月最大の時間外勤務は、11月の江別保健所保健師で251時間。年間最大時間数は、江別市保健所の1385時間でした。
1年間の時間外勤務1385時間は、1週間のうち5日間出勤したとして、毎日5時間残業したということになり、深夜11時頃まで毎日残業したことになります。1か月時間外251時間は、土日も休まずに8時間以上働いた上、午前2時半頃まで毎日働いていた計算になります。

宮川氏は「体調を崩して当然というべき状況が現実に起きている」と実態を告発し、早急な是正を求めました。
災害等の発生時に適用される時間外上限規制撤廃は、昨年2月4日から発動され、現在まで続いています。
宮川氏は「昨年2月からずっと緊急事態として時間外上限撤廃が続くことは酷だ」と指摘。コロナ感染に対応する職員をはじめ、職員定数増により過重勤務の解消を図るべきだと強調しました。

若原匡職員監は「長時間勤務を行なっている保健所などの意見を聴きながら、的確かつ迅速に対応できる応援体制づくりをさらに進める」と答弁しました。

(北海道江別保健所キャッチ写真:石狩振興局ホームページより)

道庁のジェンダー差別

私は、11月11日、道議会決算特別委員会で、道庁の非正規公務員の賃金の問題を取り上げて質問しました。
道庁で働く臨時職員や非常勤職員は、今は、会計年度任用職員と呼ばれ、一年単位の任期です。今年働いても、来年も働けるとは限らず、不安が続きます。

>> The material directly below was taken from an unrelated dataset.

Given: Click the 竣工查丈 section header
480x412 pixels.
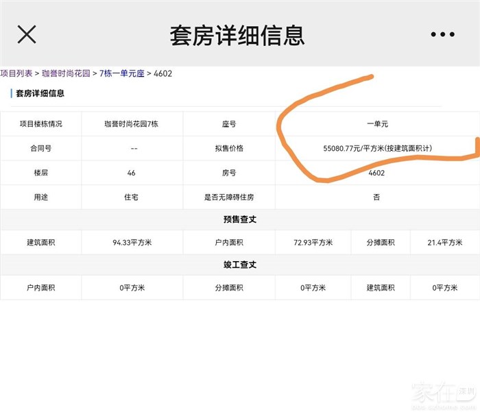Looking at the screenshot, I should 240,265.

年収は、22歳大卒175万円、24歳で205万円となり、その後は何年働いても賃上げにはなりません。正規職員との賃金の差は開く一方です(↓グラフ参照)。
この会計年度任用職員の仕事は、「事務補助など」とされており、男性が26・5%、女性が73・5%と、ほとんどが女性です。
私は、「長く勤めれば勤めるほど、給与格差が拡大」、「女性の賃金格差と不安定な雇用はジェンダー平等の観点からも問題。見直すべき」と主張しました。
公務の職場でのジェンダー差別は、真っ先に解消しなくてはなりません。

(東区民報 2021年12月19日付)

「石炭火発ゼロめざせ」の質疑に「石炭は貴重」と知事強弁

気候危機対策は、総選挙でも争点の一つになり、イギリスで行われた国連気候変動枠組み条約締約国会議(COP26)では、石炭火力発電の段階的削減の加速などを呼びかけています。
北海道内には、室蘭製鉄所、日本製紙各1か所、北海道電力の奈井江、砂川、苫東厚真に、石炭火力発電所があります。
北海道議会決算特別委員会で、2021年11月12日、日本共産党の宮川潤道議会議員が、北海道内の石炭火力発電所の廃止を、鈴木直道知事に求めました。

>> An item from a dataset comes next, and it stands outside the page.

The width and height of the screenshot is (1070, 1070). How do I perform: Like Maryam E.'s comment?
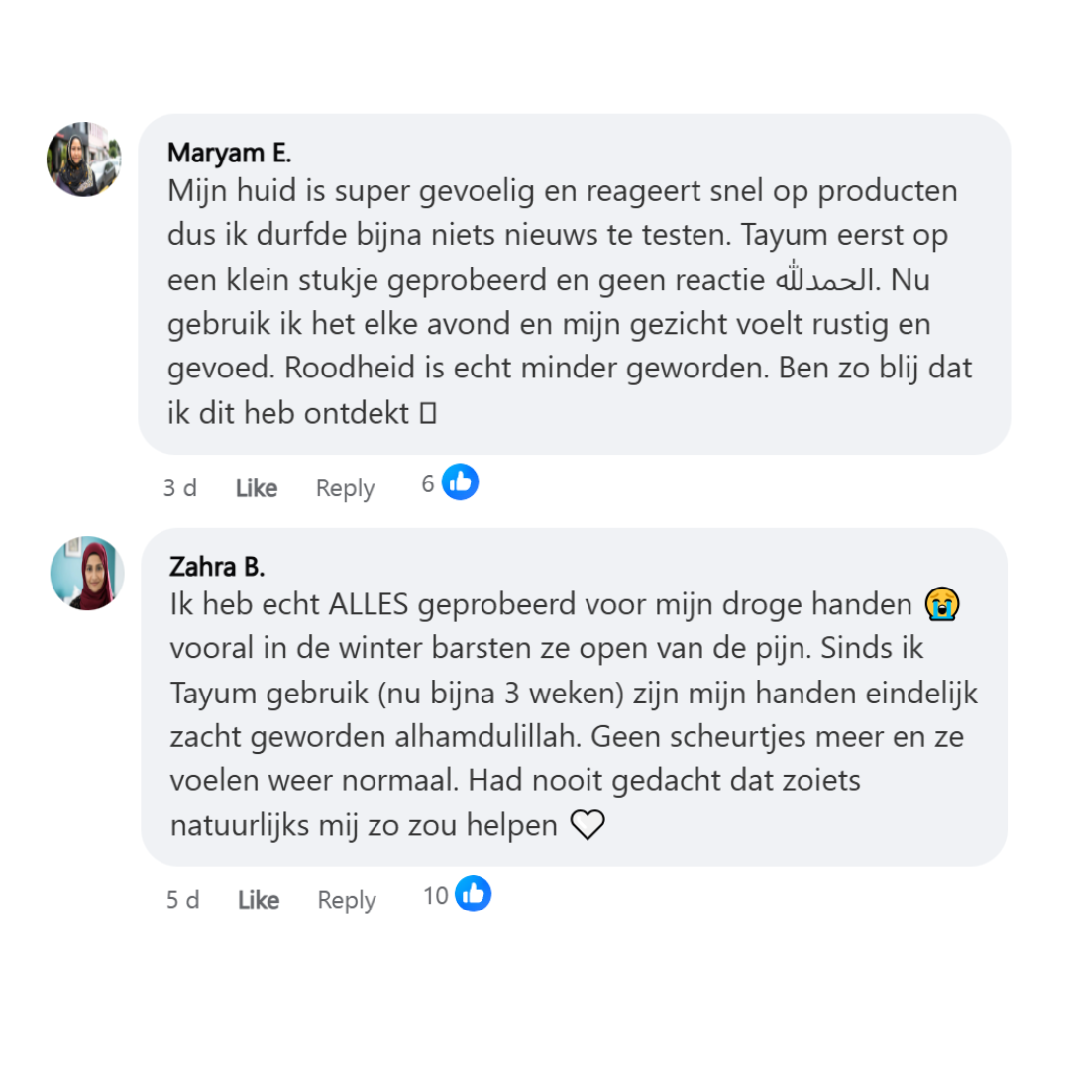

宮川氏は、道が「世界的な気候変動問題の解決に地域から貢献する」としていることを挙げ、その実践を求めて「2030年までに石炭火発ゼロを目指すのか」とただしました。
ところが、鈴木知事は「石炭は貴重なエネルギー資源、(環境負荷の低減をはかりながら)有効に活用していく」と、世界の流れに逆行することを答弁しました。

宮川氏が「『貴重』とはどういうことか、『有効活用』とは今後とも存続・稼働させるつもりなのか」と迫ると、知事は「石炭は地域で確保できるエネルギー資源。地域の経済活性化や雇用の確保に役割を果たしている」と石炭火発の存続を合理化しようとしました。

宮川氏は「北海道の電源は石炭火発の割合が高いのではないか。だから、北海道電力に石炭火発廃止を強力に働きかけなければならない。知事として、その意思と覚悟が必要だ」と知事に決意を強く求めました。